One encounter against two burly foes proved difficult for young Haimrik, and were better dealt with in more imaginative ways. Conjuring a bucket full of explosives that I could then ignite with fire provided the perfect ranged attack – although admittedly, I was so overexcited at first that I blew myself up, too. Deaths are more than satisfying for all the dark-humoured players out there – prodding attackers with a sword until they collapse eyeballs-out in a pool of red is excessively silly and harmlessly fun. Hey, it’s the medieval times, right? Tedium is further prevented by different types of action sequence; rather than solely side-scrolling, there are moments of 3D action wherein Haimrik will be aiming a bow at archers (or dragons!). Fingers crossed this variation will continue throughout the full game.
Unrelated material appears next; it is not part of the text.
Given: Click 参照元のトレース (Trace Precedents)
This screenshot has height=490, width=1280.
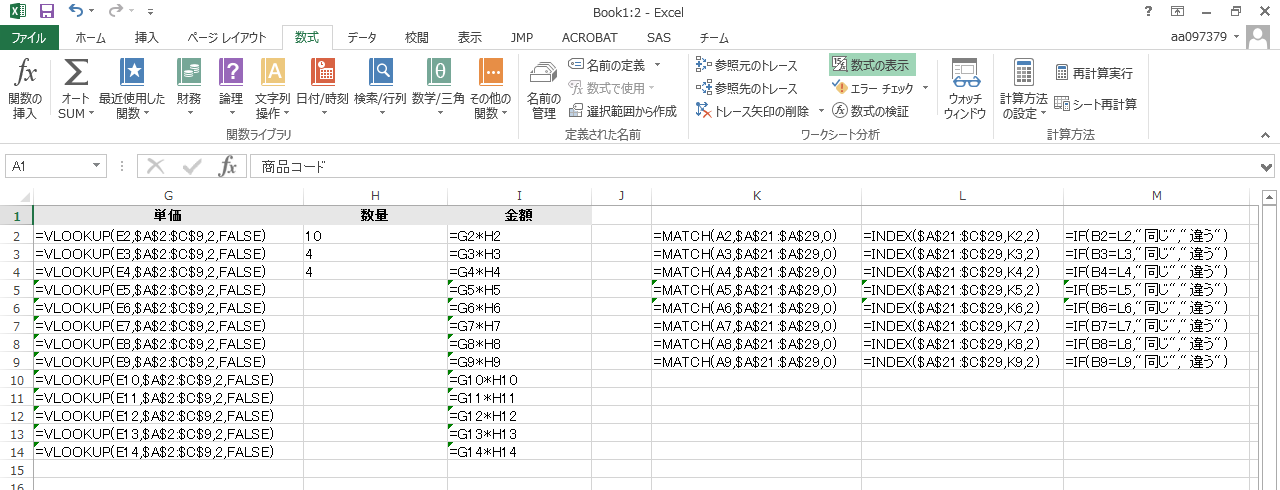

Yet in a game like Haimrik, words speak louder than actions. During narrated moments wherein explanations and events are being described through text at the bottom of the screen, it can be a little tricky to keep up. With the text scrolling with the speed of Haimrik’s movements, it’s easy to become distracted from reading when the character and environment are in motion. Perhaps my awkward attention-span is to blame, but I did find myself backtracking in these sequences in order to read a sentence that I had run past. Other than that, the only hiccups I encountered were minor control issues, mainly the bumpy jump interaction that made timing a hop over a crevice somewhat clumsy. Hopefully these snags will be smoothed out in the final product, enabling the movement to be just as fluid as the unconventional gameplay.
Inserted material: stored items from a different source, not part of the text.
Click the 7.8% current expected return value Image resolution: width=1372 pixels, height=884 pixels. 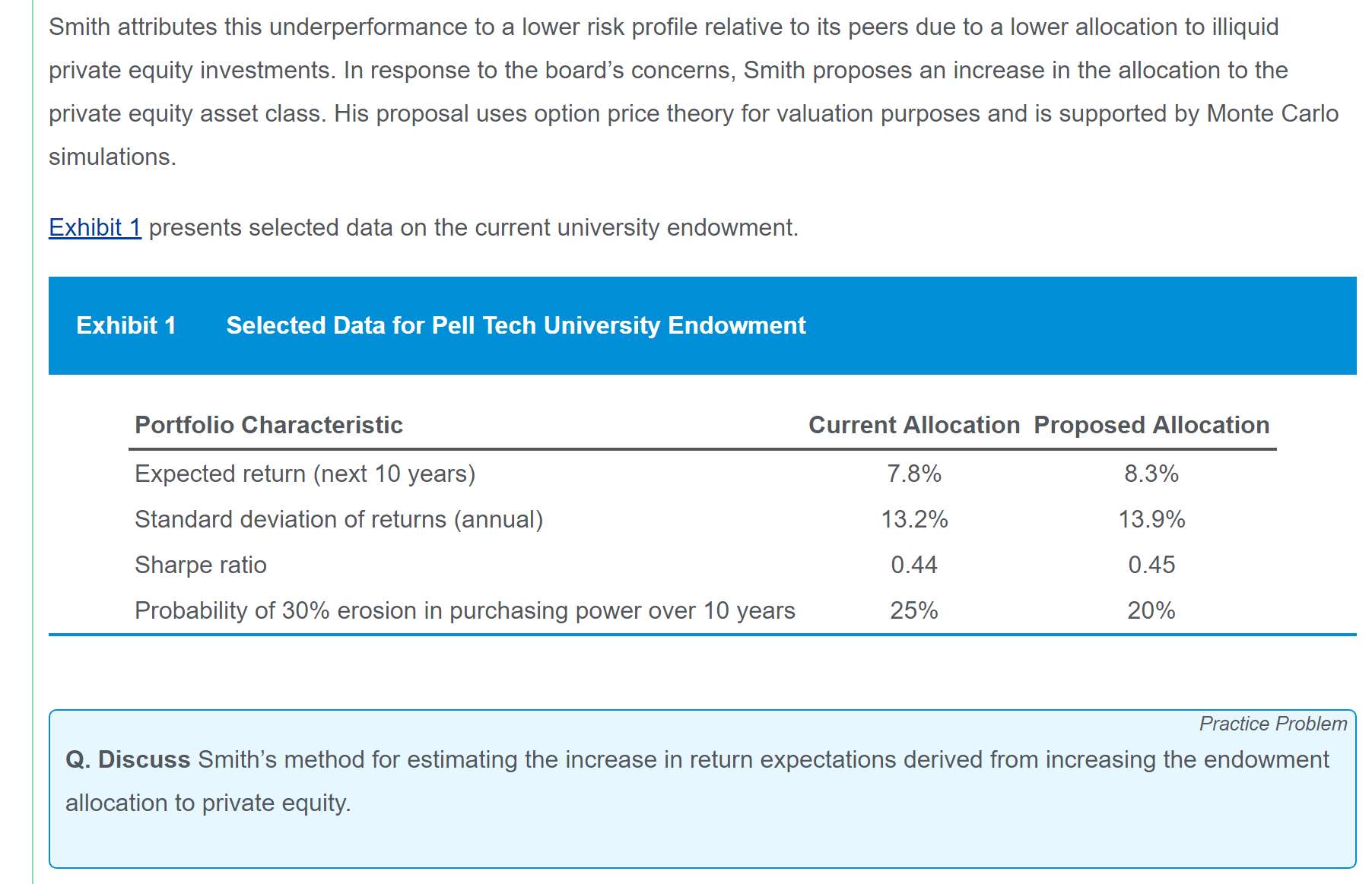pos(914,474)
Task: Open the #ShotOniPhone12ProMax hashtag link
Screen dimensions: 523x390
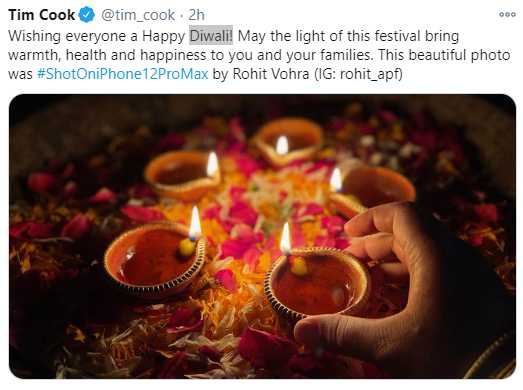Action: click(x=122, y=74)
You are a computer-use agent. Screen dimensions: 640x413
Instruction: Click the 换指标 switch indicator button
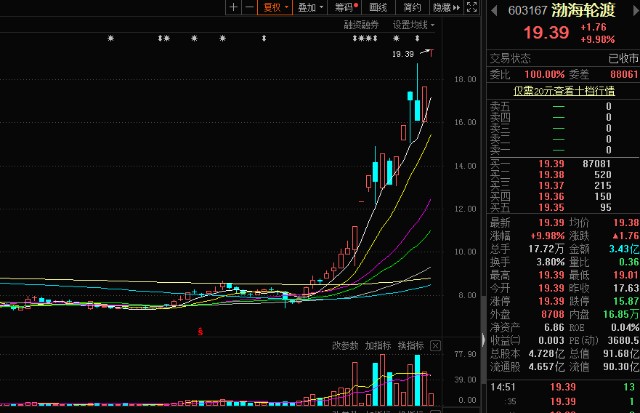click(x=410, y=346)
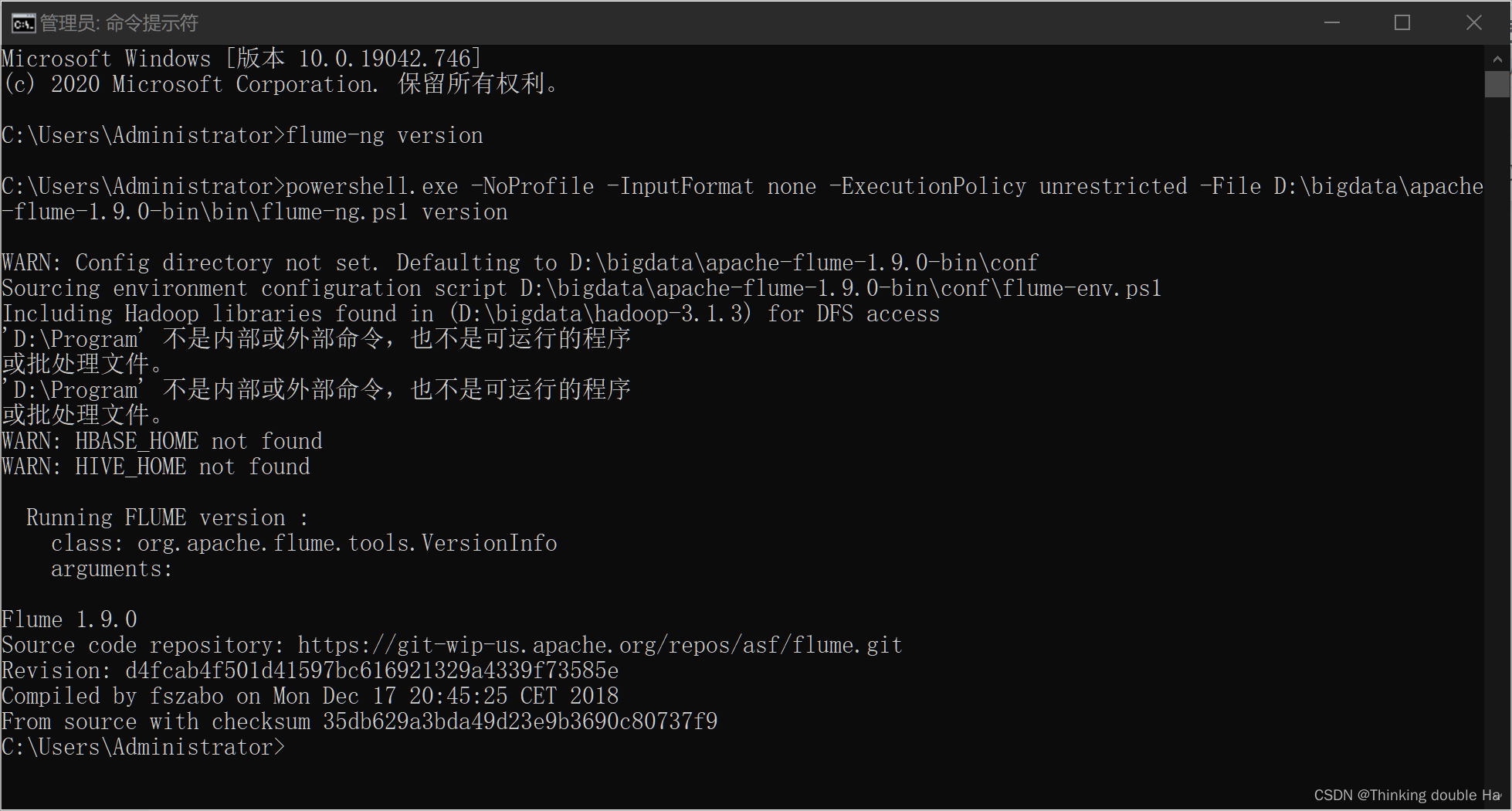Viewport: 1512px width, 811px height.
Task: Click the flume-env.ps1 sourcing line
Action: pos(581,287)
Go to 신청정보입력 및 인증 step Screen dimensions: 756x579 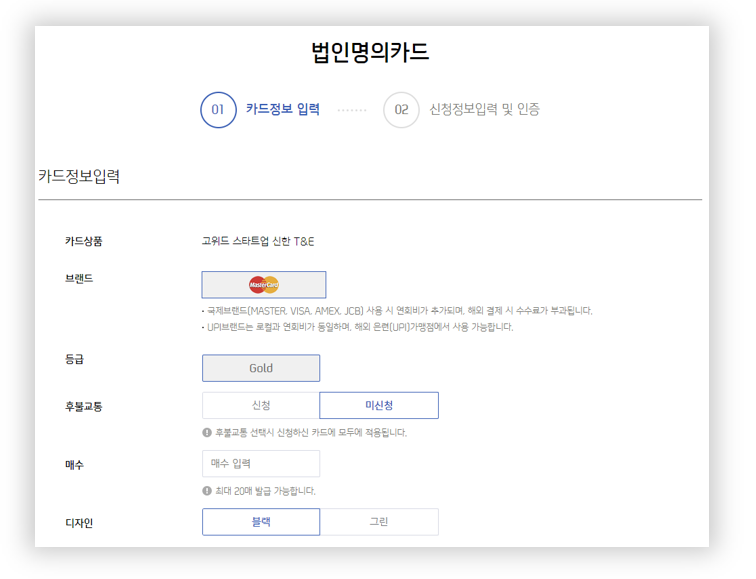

After Haimrik’s first dive into a World of Words he awakens in his familiar locale full of fabulously quirky characters. We’re introduced to the town in the midst of a parade, showcasing a crowd of delightfully cartoonish figures – I was reminded a little of How To Train Your Dragon. The wicked dark humour and eccentric dialogue adds further colour to these sepia-toned characters. I didn’t get the chance to meet Masamba, Haimrik’s lioness companion, although Carlos Rocha’s description of their meeting exemplifies the game’s humorous direction; the predator actually eats Haimrik’s arm only to see it grow back due to his immortal powers. Thus, they have a mutually-beneficial relationship, with Haimrik as a walking lunchbox.
My brief hands-on with Haimrik was more than enough to confirm that my intrigue about the game is well justified. Charm is just oozing out of Haimrik’s world, and its quirky (and at times, odd) humour had me laughing aloud. The merging of storytelling devices in Haimrik will hopefully prove to be a dream for bookworms and gamers alike.
While there is no confirmed date yet, Haimrik is set for release on PC at some point next year. Keep an eye on the store page!